X-Message-Number: 30046
Date: Wed, 21 Nov 2007 21:18:48 -0500
From: hrhirsch <>
Subject: Ettinger and death

	Perhaps relevant to the current exchanges on fear of death is the 
fact that Bob Ettinger has much more experience with death than most 
of us. My information about this comes from a chapter in his 
excellent philosophical treatise "Youniverse."
	He served in World War II as a second lieutenant in the infantry. 
There is no job an American can do that is more dangerous. Snipers 
specialize in aiming at the field officers. In one instance my uncle 
described, the few survivors of an infantry company included no one 
above the rank of private first class.
	While under fire one day, Bob was standing up in order to better 
locate the enemy, when a shell landed nearby. The fragments killed 
his radio man and shattered his legs. He recovered only after four 
years and numerous operations in military hospitals.

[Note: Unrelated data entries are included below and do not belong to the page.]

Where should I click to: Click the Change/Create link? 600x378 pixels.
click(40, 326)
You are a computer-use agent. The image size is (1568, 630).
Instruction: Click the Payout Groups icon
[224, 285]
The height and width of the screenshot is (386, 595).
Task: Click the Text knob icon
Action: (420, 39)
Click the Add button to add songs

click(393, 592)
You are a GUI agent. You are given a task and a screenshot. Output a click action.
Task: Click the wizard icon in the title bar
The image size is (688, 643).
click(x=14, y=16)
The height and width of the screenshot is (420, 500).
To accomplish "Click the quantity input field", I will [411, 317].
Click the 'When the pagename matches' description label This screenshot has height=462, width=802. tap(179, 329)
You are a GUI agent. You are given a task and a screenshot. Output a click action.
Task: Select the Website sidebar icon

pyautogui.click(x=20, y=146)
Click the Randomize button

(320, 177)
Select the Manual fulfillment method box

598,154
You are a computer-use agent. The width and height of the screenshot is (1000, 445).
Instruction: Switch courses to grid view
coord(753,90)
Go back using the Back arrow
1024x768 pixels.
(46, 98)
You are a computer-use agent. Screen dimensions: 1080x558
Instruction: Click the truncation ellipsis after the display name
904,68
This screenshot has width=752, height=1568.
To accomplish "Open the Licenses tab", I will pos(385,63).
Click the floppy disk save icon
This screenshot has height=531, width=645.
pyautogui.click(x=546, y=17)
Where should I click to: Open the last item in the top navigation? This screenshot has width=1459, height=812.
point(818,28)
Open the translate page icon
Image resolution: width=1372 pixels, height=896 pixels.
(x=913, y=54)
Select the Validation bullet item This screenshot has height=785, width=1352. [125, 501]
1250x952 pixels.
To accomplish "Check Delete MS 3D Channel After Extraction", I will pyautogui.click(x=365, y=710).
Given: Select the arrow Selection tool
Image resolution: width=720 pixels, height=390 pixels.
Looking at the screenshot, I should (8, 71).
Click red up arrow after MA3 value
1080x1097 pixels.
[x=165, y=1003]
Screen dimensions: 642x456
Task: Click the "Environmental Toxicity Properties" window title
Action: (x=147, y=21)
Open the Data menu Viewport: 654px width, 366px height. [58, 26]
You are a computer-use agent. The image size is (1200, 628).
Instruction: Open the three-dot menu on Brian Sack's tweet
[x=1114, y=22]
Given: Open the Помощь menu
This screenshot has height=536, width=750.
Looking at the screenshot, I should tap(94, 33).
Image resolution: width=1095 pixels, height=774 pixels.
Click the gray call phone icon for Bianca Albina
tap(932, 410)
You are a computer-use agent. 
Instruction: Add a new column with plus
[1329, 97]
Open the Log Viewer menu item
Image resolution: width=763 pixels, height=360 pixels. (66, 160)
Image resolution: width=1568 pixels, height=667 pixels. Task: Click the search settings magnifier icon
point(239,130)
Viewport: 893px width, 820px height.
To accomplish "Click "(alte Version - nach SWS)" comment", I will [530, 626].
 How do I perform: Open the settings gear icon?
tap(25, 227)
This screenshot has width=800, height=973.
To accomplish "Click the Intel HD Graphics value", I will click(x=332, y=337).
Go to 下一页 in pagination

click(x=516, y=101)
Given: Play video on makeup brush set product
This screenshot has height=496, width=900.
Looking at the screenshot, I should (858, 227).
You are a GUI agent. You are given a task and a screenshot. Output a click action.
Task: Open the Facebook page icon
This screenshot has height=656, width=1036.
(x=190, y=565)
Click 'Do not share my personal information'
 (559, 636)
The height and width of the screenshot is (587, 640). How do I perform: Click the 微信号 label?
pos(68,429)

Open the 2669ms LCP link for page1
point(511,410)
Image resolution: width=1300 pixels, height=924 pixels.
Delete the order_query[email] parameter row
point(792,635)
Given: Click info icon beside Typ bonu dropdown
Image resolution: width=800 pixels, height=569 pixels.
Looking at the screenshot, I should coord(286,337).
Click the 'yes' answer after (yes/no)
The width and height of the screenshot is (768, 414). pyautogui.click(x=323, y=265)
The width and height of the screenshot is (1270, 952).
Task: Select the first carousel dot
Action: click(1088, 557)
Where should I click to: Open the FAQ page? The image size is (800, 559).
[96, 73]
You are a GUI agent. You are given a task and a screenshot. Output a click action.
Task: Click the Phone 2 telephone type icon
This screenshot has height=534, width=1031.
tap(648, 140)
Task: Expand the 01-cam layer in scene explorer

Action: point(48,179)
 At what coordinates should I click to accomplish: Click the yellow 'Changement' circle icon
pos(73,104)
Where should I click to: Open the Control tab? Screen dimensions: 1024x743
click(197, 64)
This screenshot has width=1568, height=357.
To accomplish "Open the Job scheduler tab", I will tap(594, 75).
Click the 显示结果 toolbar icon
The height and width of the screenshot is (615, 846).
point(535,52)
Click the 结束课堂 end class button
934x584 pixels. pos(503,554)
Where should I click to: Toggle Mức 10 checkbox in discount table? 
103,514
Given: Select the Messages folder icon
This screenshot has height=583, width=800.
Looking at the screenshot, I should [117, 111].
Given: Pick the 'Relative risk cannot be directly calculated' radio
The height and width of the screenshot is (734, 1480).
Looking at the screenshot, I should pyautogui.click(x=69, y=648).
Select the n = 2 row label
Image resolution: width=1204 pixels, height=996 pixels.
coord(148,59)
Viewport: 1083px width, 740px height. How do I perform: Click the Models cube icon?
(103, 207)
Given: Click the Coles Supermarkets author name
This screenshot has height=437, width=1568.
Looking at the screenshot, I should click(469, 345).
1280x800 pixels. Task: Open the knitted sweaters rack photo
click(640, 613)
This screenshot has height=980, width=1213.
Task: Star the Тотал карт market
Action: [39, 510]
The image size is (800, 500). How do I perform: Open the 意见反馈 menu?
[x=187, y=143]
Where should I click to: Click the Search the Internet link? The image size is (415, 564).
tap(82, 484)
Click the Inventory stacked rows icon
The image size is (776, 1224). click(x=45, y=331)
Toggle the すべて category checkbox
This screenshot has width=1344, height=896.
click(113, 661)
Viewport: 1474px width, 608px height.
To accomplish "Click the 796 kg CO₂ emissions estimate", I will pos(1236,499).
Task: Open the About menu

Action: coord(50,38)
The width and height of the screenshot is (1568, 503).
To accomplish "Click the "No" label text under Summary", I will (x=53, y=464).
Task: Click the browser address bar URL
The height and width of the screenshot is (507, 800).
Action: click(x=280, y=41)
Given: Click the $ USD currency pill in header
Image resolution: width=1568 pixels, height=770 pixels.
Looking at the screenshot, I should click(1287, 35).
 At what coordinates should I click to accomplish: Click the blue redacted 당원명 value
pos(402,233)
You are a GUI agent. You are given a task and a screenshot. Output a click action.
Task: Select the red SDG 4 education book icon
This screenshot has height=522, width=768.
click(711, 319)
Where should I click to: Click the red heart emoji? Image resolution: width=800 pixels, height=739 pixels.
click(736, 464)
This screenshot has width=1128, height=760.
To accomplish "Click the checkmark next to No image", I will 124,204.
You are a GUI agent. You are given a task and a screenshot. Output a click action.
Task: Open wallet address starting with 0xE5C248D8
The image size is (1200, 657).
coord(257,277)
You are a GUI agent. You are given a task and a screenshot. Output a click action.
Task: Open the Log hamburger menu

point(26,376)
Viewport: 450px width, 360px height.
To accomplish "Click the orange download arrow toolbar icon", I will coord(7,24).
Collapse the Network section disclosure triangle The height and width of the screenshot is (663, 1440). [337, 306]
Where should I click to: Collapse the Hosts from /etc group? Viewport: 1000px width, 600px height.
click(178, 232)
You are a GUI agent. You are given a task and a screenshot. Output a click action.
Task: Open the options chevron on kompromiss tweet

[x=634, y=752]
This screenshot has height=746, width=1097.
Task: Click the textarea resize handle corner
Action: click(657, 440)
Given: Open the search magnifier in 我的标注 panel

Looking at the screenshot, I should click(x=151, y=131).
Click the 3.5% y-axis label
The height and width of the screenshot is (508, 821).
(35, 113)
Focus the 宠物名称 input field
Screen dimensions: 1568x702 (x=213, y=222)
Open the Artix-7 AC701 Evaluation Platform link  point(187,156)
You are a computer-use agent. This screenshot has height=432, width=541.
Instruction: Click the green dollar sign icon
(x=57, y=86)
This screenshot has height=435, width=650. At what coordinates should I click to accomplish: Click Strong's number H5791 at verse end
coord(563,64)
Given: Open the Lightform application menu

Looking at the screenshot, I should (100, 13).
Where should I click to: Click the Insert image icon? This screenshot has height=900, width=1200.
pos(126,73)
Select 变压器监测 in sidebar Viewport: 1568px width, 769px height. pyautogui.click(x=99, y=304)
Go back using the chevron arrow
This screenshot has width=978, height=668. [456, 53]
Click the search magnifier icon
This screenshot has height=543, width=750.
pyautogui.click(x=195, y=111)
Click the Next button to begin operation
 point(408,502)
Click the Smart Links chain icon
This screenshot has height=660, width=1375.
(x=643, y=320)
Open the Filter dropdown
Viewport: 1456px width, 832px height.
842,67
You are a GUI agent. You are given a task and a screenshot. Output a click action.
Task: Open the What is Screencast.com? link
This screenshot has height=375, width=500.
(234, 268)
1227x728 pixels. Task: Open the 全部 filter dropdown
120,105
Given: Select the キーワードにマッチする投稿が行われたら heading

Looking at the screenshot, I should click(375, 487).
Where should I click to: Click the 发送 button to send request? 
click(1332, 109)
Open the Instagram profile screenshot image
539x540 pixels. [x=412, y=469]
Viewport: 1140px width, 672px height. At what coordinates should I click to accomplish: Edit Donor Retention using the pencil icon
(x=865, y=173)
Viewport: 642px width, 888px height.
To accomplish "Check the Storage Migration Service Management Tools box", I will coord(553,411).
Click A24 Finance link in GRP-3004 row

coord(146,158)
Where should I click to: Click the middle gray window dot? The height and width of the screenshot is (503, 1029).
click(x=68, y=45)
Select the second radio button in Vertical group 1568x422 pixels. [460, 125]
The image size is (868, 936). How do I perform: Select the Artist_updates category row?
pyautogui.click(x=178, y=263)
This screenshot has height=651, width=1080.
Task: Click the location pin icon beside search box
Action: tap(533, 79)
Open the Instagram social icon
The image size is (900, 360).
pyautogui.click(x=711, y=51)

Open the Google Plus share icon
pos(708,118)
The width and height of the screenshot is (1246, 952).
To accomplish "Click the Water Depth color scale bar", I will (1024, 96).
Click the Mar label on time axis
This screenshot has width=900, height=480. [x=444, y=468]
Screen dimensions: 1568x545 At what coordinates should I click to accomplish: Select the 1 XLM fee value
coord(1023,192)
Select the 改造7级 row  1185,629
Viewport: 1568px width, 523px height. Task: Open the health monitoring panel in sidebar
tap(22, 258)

	In his recent Cryonet posting, he says that he has been near death 
five times and feared it only once. He does not count "ordinary days 
under fire on the battlefield in wartime." Bob is the proof of the 
old saying that the coward dies a thousand deaths, the brave man dies 
but once. Nevertheless he wants to come back, and every cryonicist 
should be grateful to him and to the work he has done and for his 
remarkable resistance to the fear of death.